**What this task involves:** Search through the entries for the word "each" and copy every line that has it.

**Excerpted data:**
======
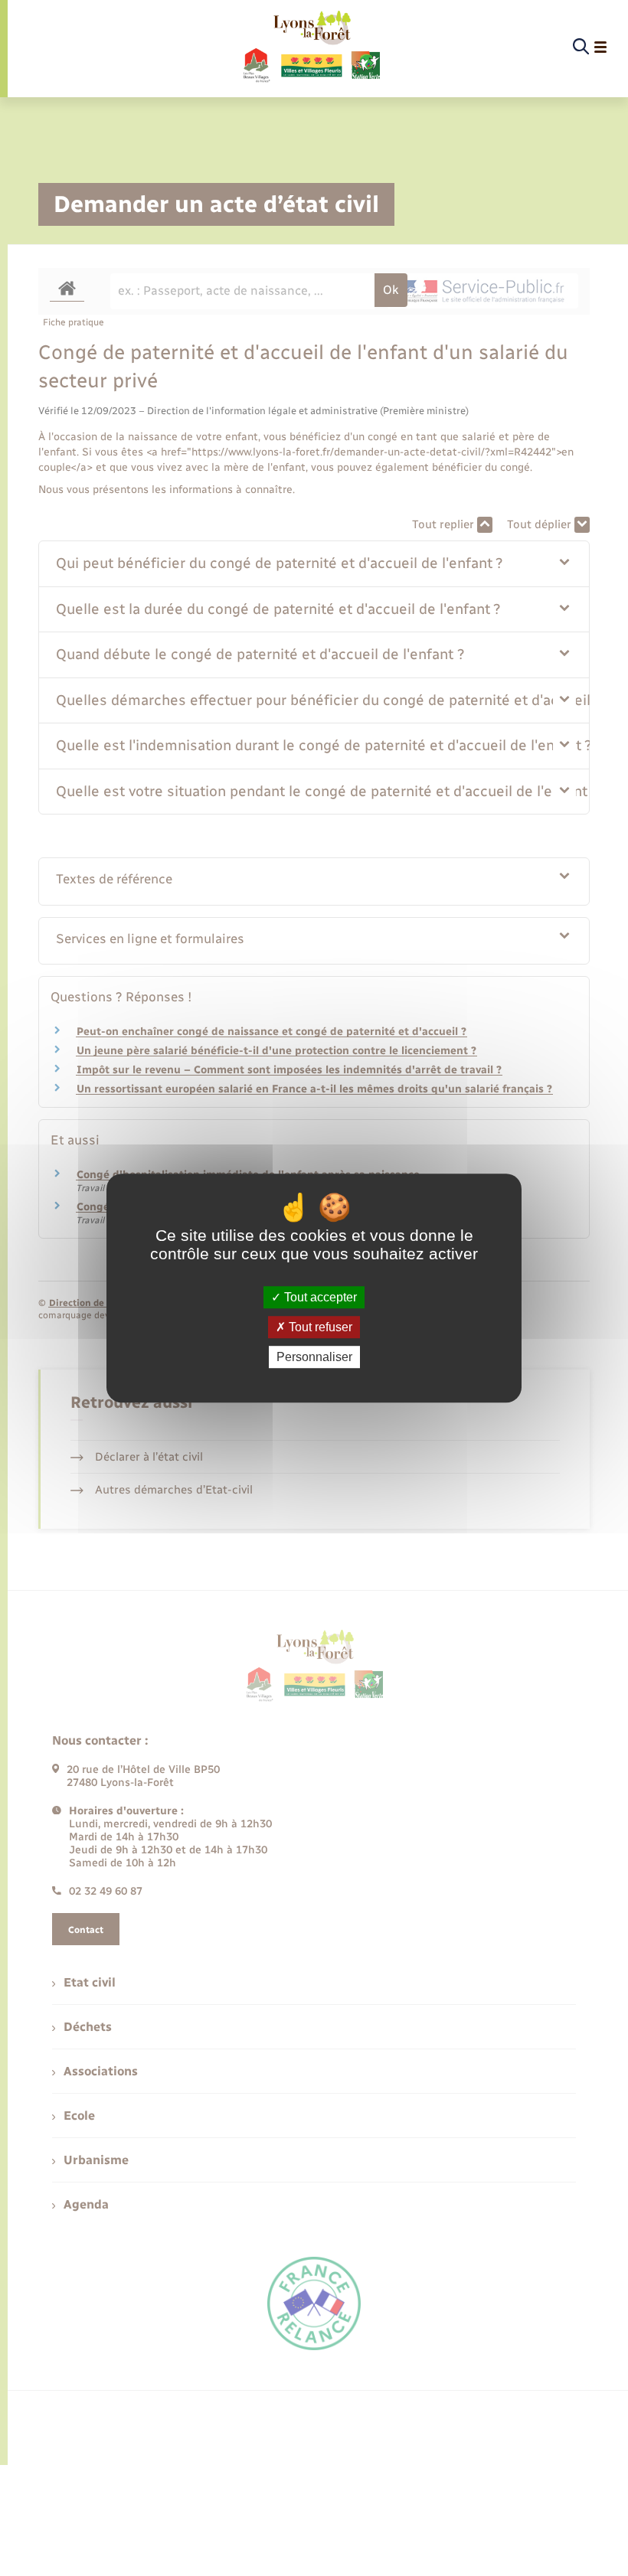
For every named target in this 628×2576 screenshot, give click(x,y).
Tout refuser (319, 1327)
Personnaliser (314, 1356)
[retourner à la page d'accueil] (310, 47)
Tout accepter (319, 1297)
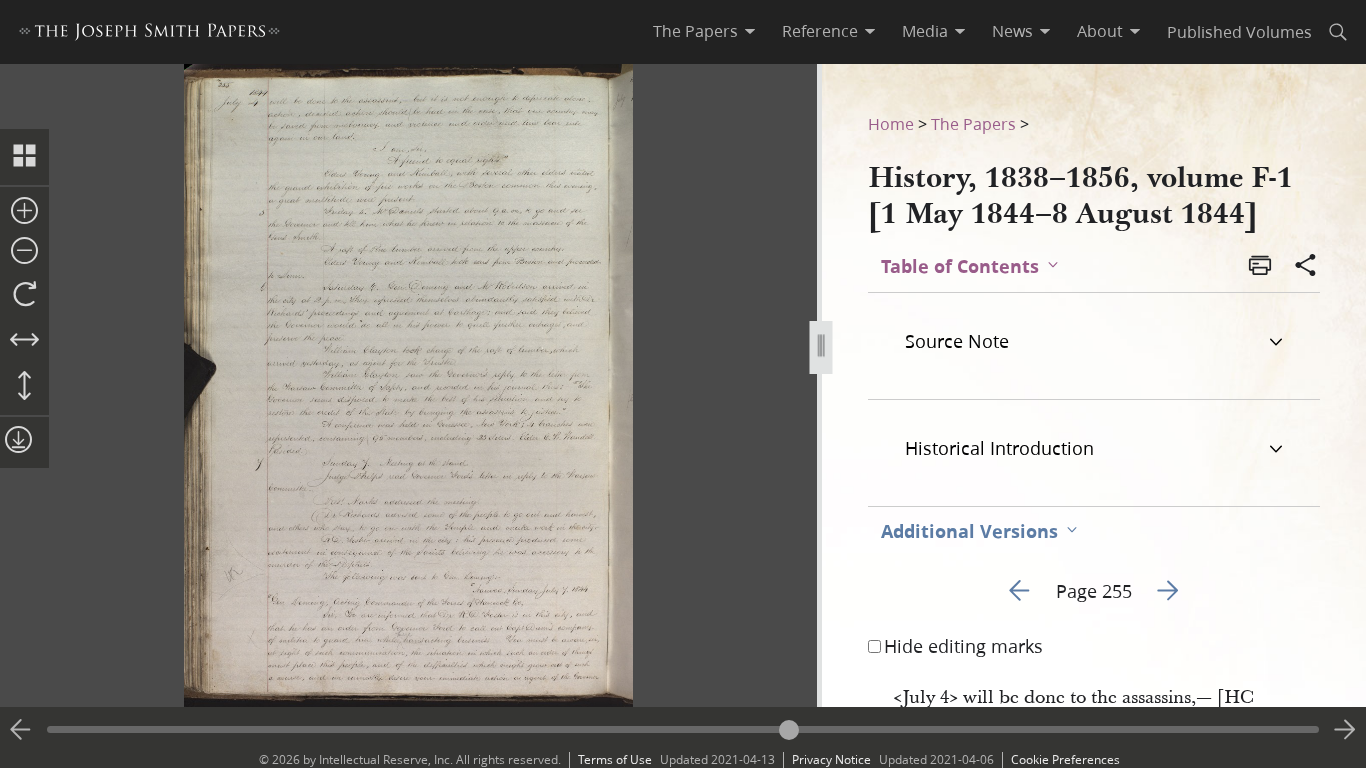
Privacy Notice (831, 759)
======
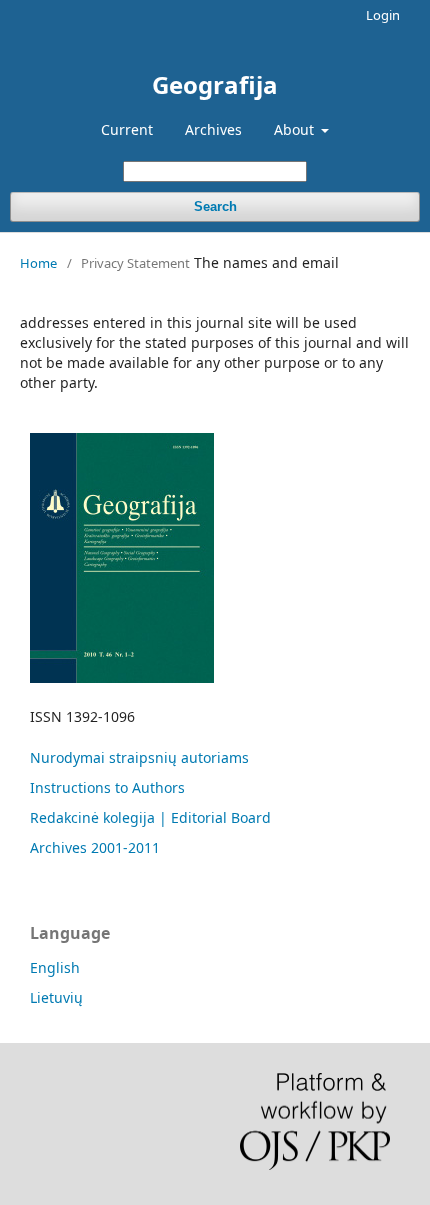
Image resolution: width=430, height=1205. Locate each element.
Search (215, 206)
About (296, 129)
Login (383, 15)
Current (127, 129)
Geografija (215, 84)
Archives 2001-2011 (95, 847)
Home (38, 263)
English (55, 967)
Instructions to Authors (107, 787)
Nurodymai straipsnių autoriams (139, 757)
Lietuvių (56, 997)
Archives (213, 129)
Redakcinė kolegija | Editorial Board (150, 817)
======
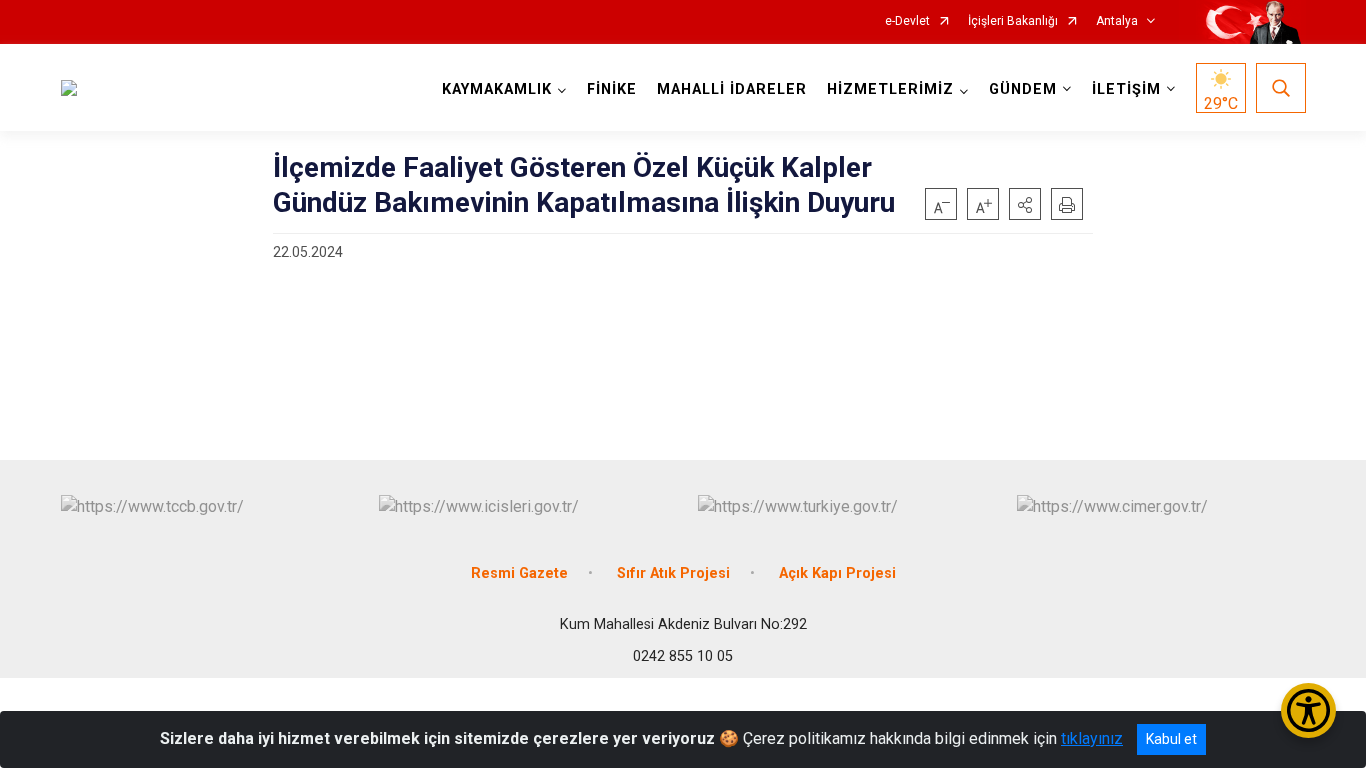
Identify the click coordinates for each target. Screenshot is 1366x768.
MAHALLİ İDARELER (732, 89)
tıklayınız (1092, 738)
======
**Task output:**
Image resolution: width=430, height=1205. Locate each element.
Identify the click coordinates for each target. Screenshot is 1366x768.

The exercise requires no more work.